Berdasarkan ayat tersebut dapat dipahami bahwa melakukan isi perjanjian atau aka itu
hukumnya wajib.
11. Akad Muwadah, Akad Tabaru, Dan Akad Wuawadah Dan Tabaru Sekalaigus.
Akad muwadah (‘aqd al-mu’awadah) adalah akad dimana terdapat prestasi yang timbal
balik sehingga masing-masing pihak menerima sesuatu sebagai imbalan prestasi yang
diberikannya. Misalnya, jual beli, sewa menyewa, pendamaian atas benda dan sebagainya.
Akad cuma-Cuma ( akad tabaru) (akad donasi) adalah akad dimana prestasi hanya dari
salah satu pihak , seperti akad hibah dan pinjam pakai.
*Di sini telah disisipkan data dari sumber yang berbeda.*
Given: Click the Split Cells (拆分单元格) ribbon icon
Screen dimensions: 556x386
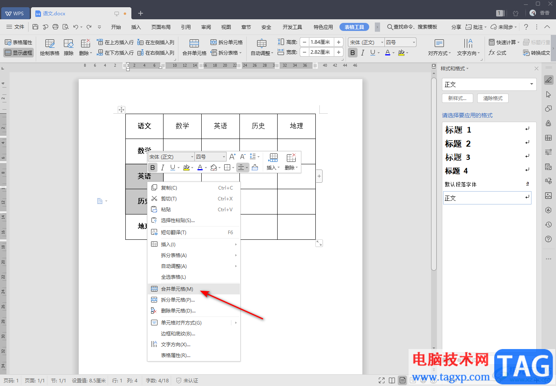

Akad atas beban dan Cuma-Cuma adalah akad yang pada mulanya merupakan akad
Cuma-Cuma, namun pada ahirnya menjadi akad atas beban. Misalnya, akad peminjaman dimana
pemberi pinjaman pada mulanya membantu orang yang diberi pinjaman, dan akad penangguhan
dimana penangguhan dimana pada awalnya membantu orang yang di tanggung secara Cuma-
Cuma, akan tetapi pada saat pemberi pinjaman menagih kembali pinjamannya maka akadnya
menjadi akad atas beban.[25]
Hukum Islam telah mengatur dalam fiqh muamalah berkaitan hak milik dan akad yang sifatnya
sangat urgen sekali untuk diterapkan dalam membimbing kemasyarakatan umat manusia sebagai
kalifah di bumi. Hak milik adalah pengkhususan seseorang terhadap pemilik sesuatu benda
menurut syara’ untuk bertindak secara bebas dan bertujuan mengambil manfaatnya selama tidak
ada penghalang yang bersifat syara’. Cara pemilikan harta yang disyariatkan Islam yaitu
1.melalui penguasaan harta yang belum dimiliki orang;
2.melalui transaksi;
3.melalui peninggalan seseorang;
4.hasil/buah dari harta yang telah dimiliki seseorang.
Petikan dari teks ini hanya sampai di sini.